_Testo di lettura_:
La vita ci preserva tanti imprevisti e tante sfide. Si rischia di interpretare gli ostacoli in maniera negativa, ma in realtà è solo una nostra interpretazione. Gli eventi di per sé non sono negativi, è la nostra scelta di interpretarli negativi che li fanno diventare negativi.

Se decidiamo di vederli in chiave positiva saranno positivi e non ci creeranno disagio.
LA VITA E’ BELLA E CORTA il più grande dono che abbiamo e non possiamo sprecarla perché ci lasciamo guidare dalla negatività, come quelli che riescono a vedere solo il mezzo bicchiere vuoto e sono sempre tristi.

_La consegna_: Riporta senza modifiche, dal testo sul modo di interpretare gli ostacoli, tutto il passo che va da «LA VITA E’ BELLA» fino a «sono sempre tristi.», estremi compresi.

_Elenco dei dati_:
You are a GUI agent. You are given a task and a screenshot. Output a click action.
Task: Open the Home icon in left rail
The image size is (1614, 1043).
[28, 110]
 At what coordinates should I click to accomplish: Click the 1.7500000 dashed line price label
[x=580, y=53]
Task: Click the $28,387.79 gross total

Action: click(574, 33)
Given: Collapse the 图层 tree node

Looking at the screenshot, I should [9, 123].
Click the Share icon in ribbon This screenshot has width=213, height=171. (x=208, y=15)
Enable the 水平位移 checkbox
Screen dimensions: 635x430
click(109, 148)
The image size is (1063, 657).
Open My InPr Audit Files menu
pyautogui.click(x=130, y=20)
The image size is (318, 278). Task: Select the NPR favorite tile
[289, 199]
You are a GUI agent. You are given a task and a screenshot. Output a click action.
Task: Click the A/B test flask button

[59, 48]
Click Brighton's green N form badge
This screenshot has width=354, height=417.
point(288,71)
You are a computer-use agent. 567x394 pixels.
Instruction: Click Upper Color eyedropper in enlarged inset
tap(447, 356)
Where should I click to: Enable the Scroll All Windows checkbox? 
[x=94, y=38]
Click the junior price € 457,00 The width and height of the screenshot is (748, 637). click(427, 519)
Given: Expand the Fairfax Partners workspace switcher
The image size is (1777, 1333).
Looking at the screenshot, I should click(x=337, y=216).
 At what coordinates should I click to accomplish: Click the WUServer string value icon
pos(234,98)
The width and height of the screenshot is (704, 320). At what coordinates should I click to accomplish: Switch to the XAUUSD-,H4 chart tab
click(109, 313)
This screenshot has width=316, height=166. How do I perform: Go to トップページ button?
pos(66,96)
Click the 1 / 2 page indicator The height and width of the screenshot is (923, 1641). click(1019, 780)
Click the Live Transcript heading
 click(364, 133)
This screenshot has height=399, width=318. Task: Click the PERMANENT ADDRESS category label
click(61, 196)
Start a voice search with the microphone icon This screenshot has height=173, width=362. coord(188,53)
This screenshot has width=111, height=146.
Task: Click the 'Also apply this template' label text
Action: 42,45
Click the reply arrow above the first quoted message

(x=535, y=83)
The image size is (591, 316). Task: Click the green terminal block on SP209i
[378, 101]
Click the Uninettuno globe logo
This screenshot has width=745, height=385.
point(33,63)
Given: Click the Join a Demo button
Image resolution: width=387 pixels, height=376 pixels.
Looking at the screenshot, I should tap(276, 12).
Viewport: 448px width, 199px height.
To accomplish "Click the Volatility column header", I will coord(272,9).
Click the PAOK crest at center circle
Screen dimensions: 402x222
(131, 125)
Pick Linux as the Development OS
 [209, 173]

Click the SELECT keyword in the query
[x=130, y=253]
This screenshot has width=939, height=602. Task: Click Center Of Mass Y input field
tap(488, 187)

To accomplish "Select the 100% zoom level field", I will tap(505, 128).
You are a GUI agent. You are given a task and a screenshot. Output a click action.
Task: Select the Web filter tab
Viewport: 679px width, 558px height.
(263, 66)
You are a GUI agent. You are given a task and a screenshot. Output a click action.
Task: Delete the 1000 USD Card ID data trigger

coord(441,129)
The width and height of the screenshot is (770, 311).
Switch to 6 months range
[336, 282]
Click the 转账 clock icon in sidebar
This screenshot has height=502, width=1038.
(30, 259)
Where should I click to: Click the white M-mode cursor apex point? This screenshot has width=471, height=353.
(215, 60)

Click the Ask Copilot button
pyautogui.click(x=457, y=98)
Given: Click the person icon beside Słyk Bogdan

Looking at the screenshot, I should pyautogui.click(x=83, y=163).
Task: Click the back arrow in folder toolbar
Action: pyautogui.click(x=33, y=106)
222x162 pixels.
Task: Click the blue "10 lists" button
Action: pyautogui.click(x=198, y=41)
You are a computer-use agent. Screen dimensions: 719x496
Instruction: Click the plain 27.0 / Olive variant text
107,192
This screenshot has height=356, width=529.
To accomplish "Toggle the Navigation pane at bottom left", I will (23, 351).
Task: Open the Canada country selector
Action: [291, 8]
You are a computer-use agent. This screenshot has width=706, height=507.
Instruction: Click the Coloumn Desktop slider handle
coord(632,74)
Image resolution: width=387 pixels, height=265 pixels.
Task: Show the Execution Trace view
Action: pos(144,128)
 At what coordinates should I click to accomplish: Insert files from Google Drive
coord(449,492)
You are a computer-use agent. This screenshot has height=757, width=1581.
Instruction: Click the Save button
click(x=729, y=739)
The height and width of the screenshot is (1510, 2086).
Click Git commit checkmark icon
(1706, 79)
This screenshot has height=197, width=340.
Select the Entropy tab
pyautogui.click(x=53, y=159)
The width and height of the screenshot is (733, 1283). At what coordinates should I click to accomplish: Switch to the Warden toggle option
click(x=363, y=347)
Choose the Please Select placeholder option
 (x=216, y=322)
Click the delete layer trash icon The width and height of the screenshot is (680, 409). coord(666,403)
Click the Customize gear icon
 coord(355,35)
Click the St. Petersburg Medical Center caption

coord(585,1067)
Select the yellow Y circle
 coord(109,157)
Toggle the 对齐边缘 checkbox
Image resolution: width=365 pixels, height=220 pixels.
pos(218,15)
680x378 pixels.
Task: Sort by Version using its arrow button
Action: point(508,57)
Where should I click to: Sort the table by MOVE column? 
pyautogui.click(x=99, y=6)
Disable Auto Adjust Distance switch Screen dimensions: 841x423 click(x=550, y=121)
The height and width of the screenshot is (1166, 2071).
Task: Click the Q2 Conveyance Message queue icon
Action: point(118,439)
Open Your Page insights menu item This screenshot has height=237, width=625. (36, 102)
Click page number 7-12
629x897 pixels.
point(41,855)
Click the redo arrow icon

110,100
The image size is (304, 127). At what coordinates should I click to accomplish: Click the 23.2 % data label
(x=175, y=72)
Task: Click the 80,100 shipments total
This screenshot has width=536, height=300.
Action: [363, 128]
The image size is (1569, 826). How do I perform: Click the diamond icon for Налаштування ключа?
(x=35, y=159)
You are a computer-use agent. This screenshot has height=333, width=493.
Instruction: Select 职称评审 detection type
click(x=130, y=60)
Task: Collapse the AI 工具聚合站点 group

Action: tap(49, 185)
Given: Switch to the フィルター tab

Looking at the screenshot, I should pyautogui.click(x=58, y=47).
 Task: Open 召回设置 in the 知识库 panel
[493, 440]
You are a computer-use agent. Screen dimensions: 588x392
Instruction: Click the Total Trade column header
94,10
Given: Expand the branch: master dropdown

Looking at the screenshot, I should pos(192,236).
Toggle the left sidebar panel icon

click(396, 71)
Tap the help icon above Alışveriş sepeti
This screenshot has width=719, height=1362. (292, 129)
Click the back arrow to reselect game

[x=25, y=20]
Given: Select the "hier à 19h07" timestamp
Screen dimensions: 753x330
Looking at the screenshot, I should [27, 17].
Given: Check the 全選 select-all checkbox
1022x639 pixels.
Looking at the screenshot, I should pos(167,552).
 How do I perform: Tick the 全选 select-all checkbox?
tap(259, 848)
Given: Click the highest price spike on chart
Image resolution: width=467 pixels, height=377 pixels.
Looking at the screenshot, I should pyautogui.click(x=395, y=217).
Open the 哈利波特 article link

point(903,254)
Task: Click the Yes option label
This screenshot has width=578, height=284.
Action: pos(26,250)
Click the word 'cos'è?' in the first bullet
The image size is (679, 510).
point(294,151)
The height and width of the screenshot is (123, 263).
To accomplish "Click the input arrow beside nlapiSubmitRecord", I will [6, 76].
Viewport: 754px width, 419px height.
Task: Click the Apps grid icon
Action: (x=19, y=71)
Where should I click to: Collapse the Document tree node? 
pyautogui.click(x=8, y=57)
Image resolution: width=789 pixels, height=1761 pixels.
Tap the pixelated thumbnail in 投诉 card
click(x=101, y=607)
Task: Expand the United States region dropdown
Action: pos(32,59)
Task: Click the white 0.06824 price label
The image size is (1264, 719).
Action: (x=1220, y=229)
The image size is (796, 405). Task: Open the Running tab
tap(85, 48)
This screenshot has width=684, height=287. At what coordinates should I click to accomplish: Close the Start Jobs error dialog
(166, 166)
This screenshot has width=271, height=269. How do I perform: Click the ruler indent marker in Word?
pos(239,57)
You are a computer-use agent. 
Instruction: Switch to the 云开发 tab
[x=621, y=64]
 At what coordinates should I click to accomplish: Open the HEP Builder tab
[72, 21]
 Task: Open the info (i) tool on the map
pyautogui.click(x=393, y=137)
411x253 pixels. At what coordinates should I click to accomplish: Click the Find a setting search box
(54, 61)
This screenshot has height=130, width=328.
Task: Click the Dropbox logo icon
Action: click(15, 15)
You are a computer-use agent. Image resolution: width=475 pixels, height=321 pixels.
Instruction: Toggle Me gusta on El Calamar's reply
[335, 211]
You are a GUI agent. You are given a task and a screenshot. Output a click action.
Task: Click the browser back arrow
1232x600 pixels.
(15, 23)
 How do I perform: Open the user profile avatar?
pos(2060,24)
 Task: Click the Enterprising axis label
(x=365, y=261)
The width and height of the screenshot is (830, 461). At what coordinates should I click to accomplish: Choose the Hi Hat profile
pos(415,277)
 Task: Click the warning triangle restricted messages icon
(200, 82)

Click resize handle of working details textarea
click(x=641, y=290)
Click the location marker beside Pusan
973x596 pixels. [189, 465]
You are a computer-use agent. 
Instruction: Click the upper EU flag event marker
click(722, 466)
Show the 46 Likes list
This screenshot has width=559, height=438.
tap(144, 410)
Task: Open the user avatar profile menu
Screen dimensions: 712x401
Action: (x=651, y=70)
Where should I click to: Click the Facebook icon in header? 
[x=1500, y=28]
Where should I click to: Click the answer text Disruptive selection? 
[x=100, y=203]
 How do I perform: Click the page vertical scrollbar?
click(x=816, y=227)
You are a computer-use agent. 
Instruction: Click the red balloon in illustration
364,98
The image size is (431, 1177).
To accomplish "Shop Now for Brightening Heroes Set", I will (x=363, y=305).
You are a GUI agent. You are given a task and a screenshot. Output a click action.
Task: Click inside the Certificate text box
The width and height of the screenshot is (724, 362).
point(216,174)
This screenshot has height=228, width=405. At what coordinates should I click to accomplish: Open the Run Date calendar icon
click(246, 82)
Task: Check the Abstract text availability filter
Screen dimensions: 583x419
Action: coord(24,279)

_Risultato dell'esercizio_:
LA VITA E’ BELLA E CORTA il più grande dono che abbiamo e non possiamo sprecarla perché ci lasciamo guidare dalla negatività, come quelli che riescono a vedere solo il mezzo bicchiere vuoto e sono sempre tristi.